• [What this task involves]: Word for word, the data below must be repeated in full; no picture is to be included.

Pixel coordinate grounding data:
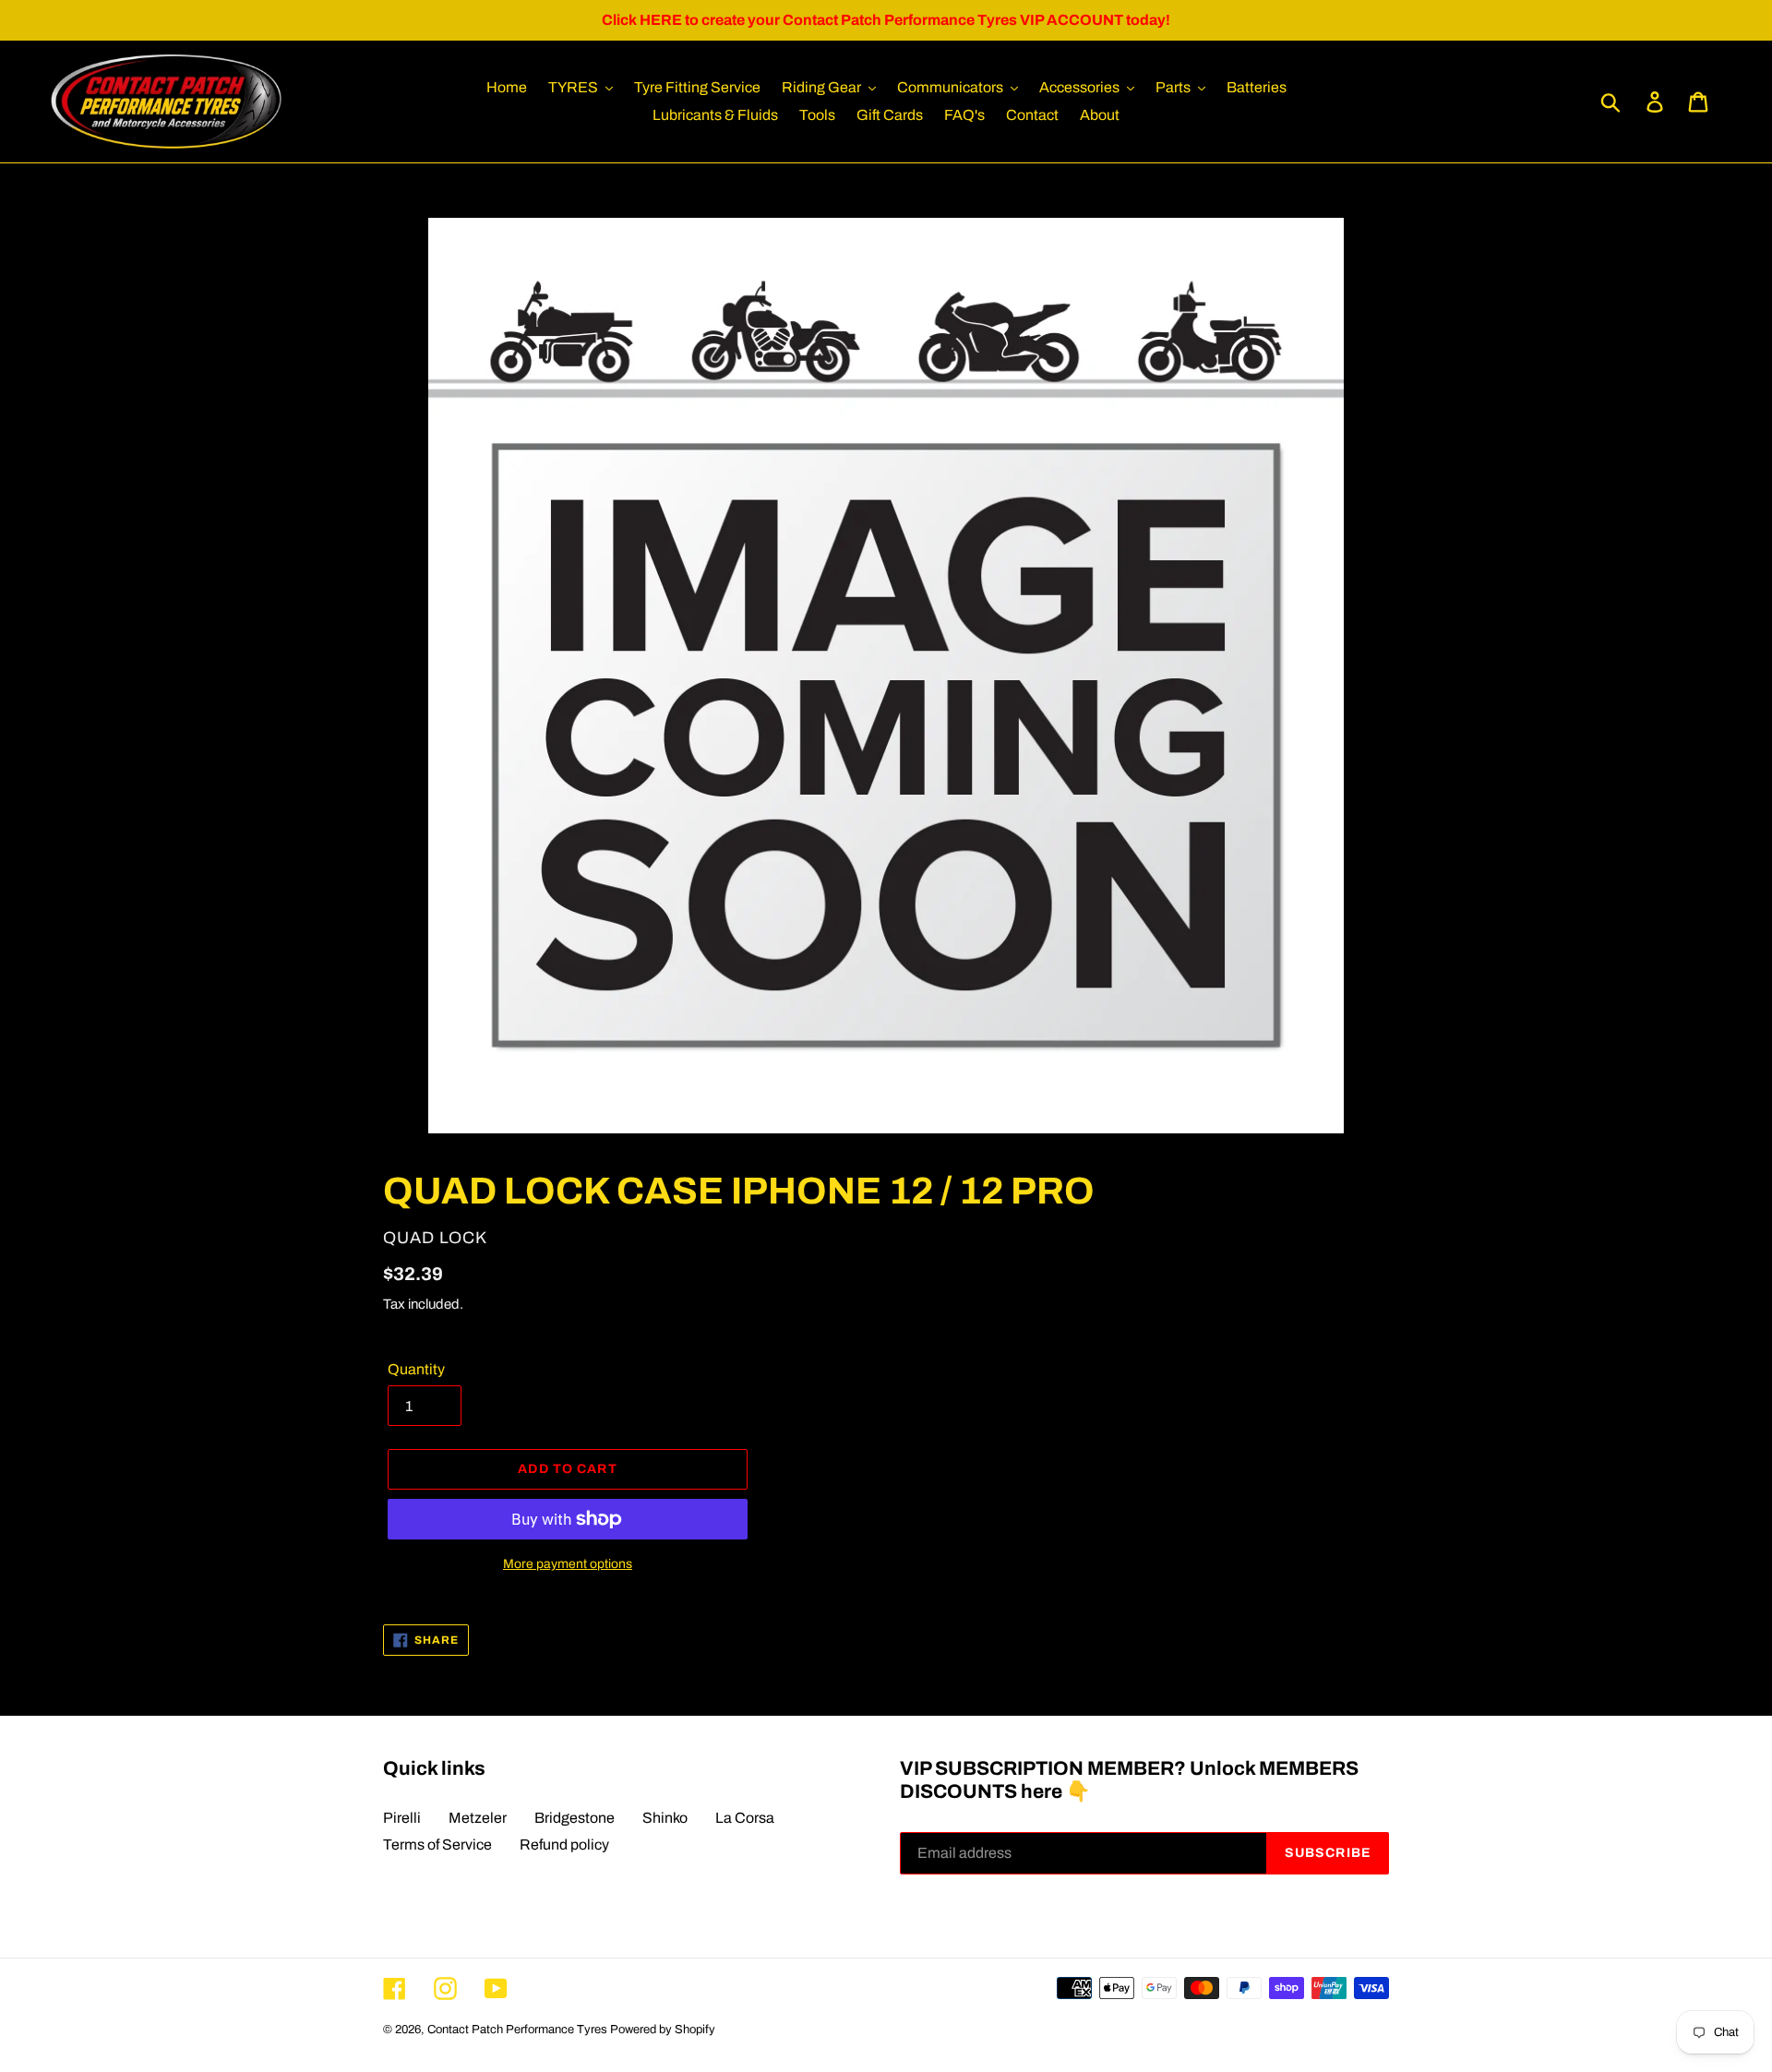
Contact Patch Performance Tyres (517, 2029)
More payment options (567, 1564)
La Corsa (744, 1818)
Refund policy (564, 1844)
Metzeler (478, 1818)
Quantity (416, 1369)
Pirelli (402, 1818)
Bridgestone (574, 1818)
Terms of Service (437, 1844)
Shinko (665, 1818)
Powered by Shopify (662, 2029)
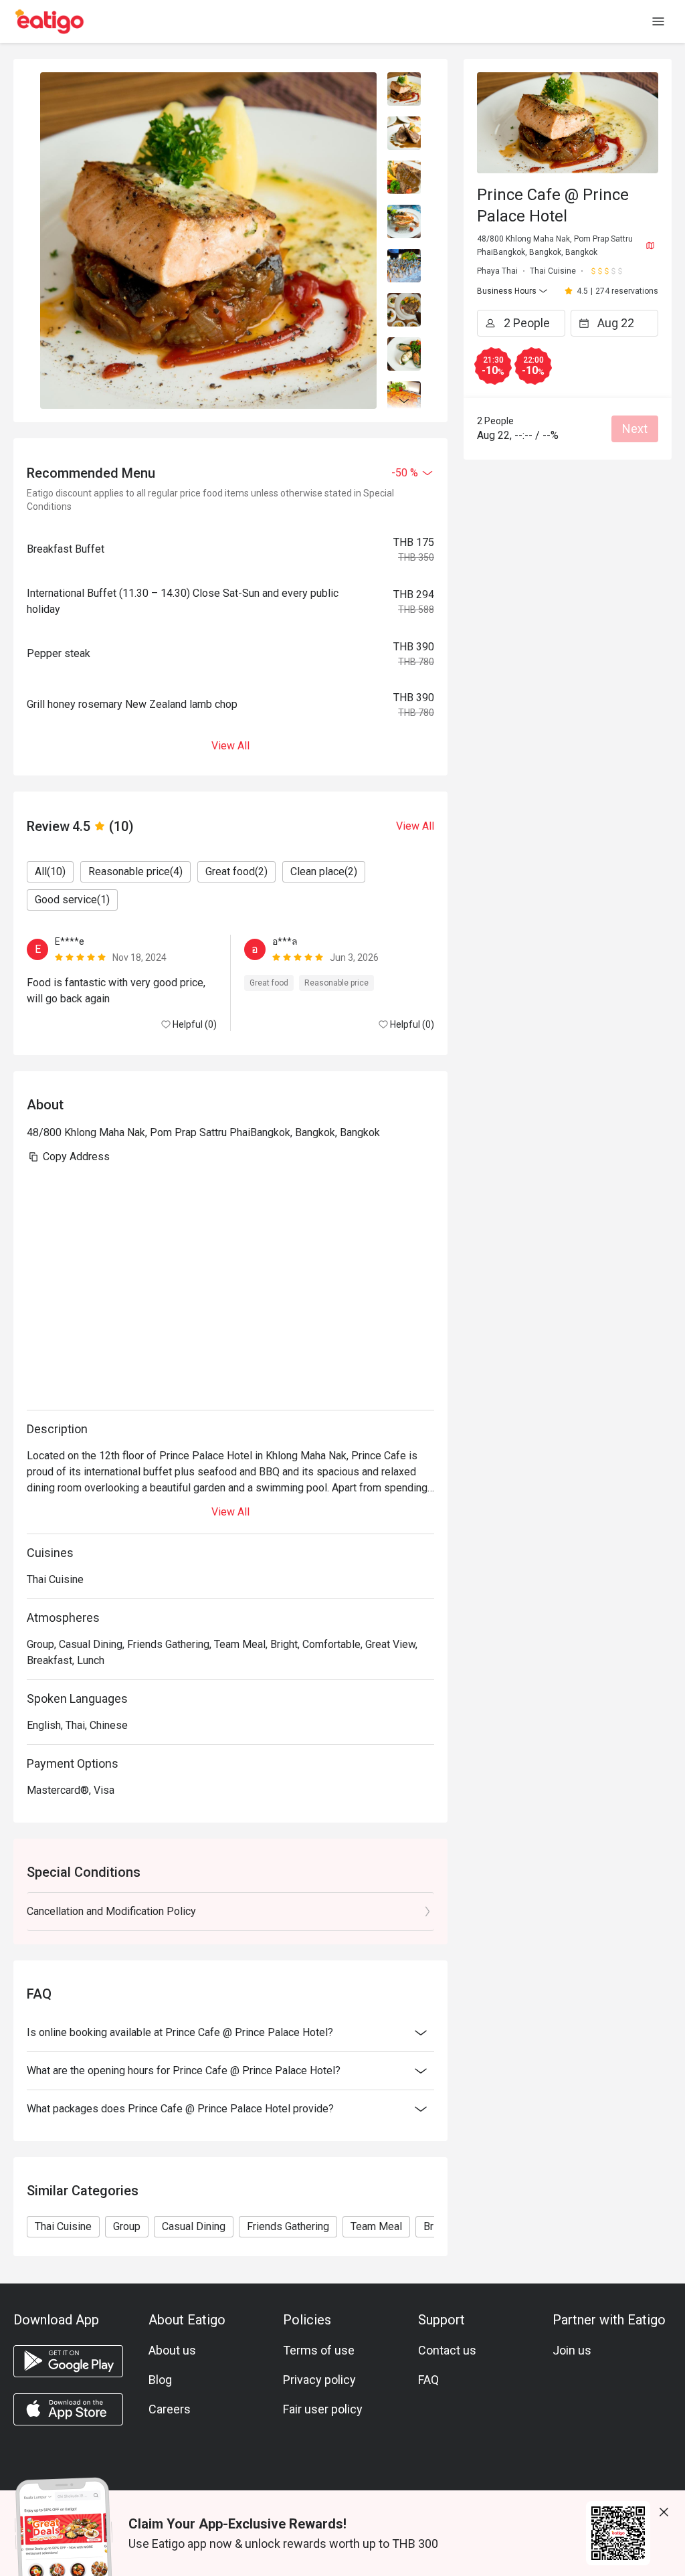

• [Expected answer]:
Contact Patch Performance Tyres (517, 2029)
More payment options (567, 1564)
La Corsa (744, 1818)
Refund policy (564, 1844)
Metzeler (478, 1818)
Quantity (416, 1369)
Pirelli (402, 1818)
Bridgestone (574, 1818)
Terms of Service (437, 1844)
Shinko (665, 1818)
Powered by Shopify (662, 2029)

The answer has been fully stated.